Anthropic, a leading artificial intelligence (AI) company, has announced its new approach called “Constitutional AI” to address ethical and social challenges posed by powerful AI systems.
This approach will instill values defined in a “constitution” into AI systems, making their behaviour more understandable and easier to adjust as needed. Anthropic has already published a constitution for its advanced conversational AI model, Claude, which generates text, images, and code. The constitution spells out how Claude should handle sensitive topics, respect users’ privacy, and avoid illegal activity.
Anthropic believe that AI models will have value systems, either intentionally or unintentionally. Hence, the company’s Constitutional AI approach aims to establish a set of principles to judge the text generated by the system. These principles guide the model to take actions that are harmless, helpful, and less discriminatory based on language, religion, political or other opinions, nationality, social origin, property, birth, or other status.

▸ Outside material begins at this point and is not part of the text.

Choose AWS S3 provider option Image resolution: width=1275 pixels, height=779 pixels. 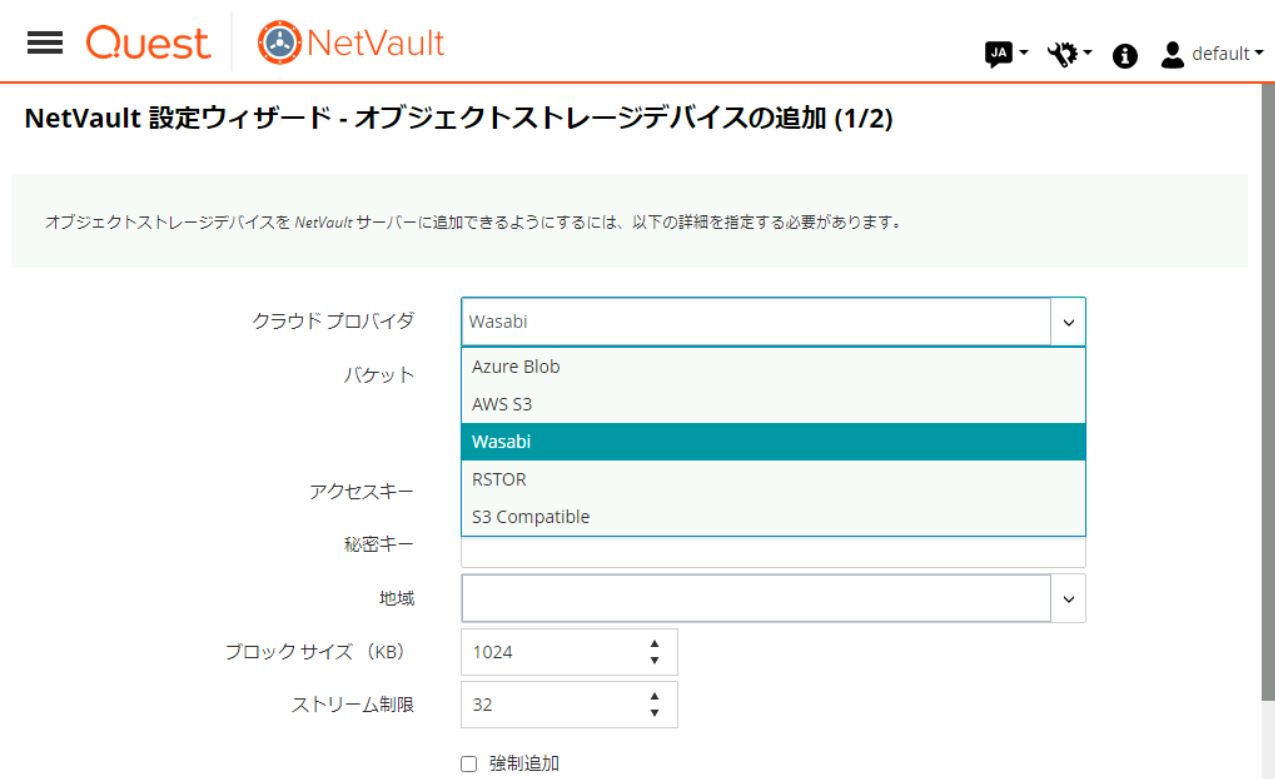click(x=503, y=404)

Anthropic’s Constitutional AI approach involves training two models using the principles. The first model generates responses, which are then critiqued and modified using the principles to train the second and final model. According to Anthropic, this method is superior to the traditional approach of using human feedback, which is difficult to scale and requires significant time and resources.

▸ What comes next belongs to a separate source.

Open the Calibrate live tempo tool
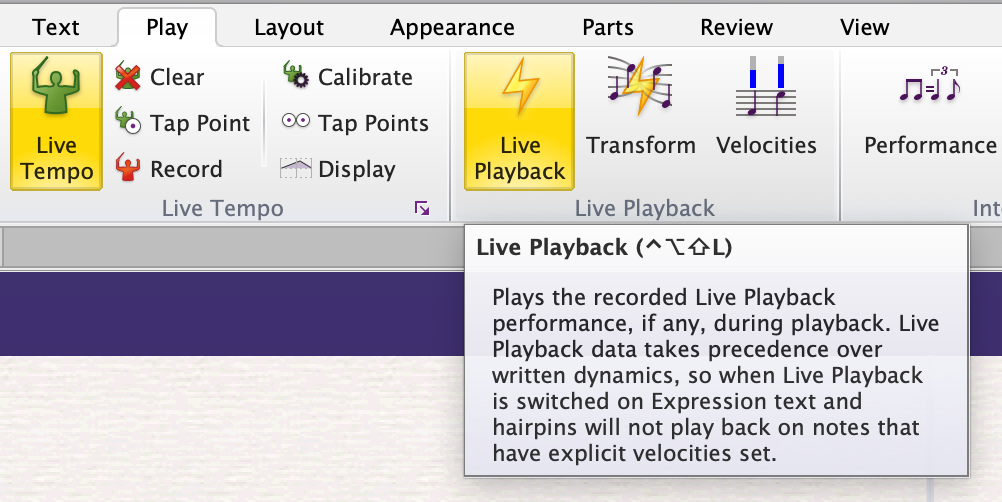1002x502 pixels. [x=296, y=77]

Anthropic’s constitution for AI is derived from various sources, including the United Nations Declaration of Human Rights, Apple’s Terms of Service, and values identified by AI labs like Google DeepMind. The constitution includes principles that encourage consideration from a non-Western perspective and those inspired by Deepmind’s Sparrow Rules. These principles guide the AI system to use fewer harmful generalizations, be less threatening or aggressive, and make fewer assumptions about the user.
Anthropic’s Constitutional AI approach is a significant step towards addressing the ethical and social challenges of powerful AI systems. It provides a set of principles to judge the text generated by the system, making its behaviour more understandable and easier to adjust as needed. Anthropic’s approach is likely to inspire other AI companies to adopt similar ethical practices, ensuring that AI systems are used for the betterment of society.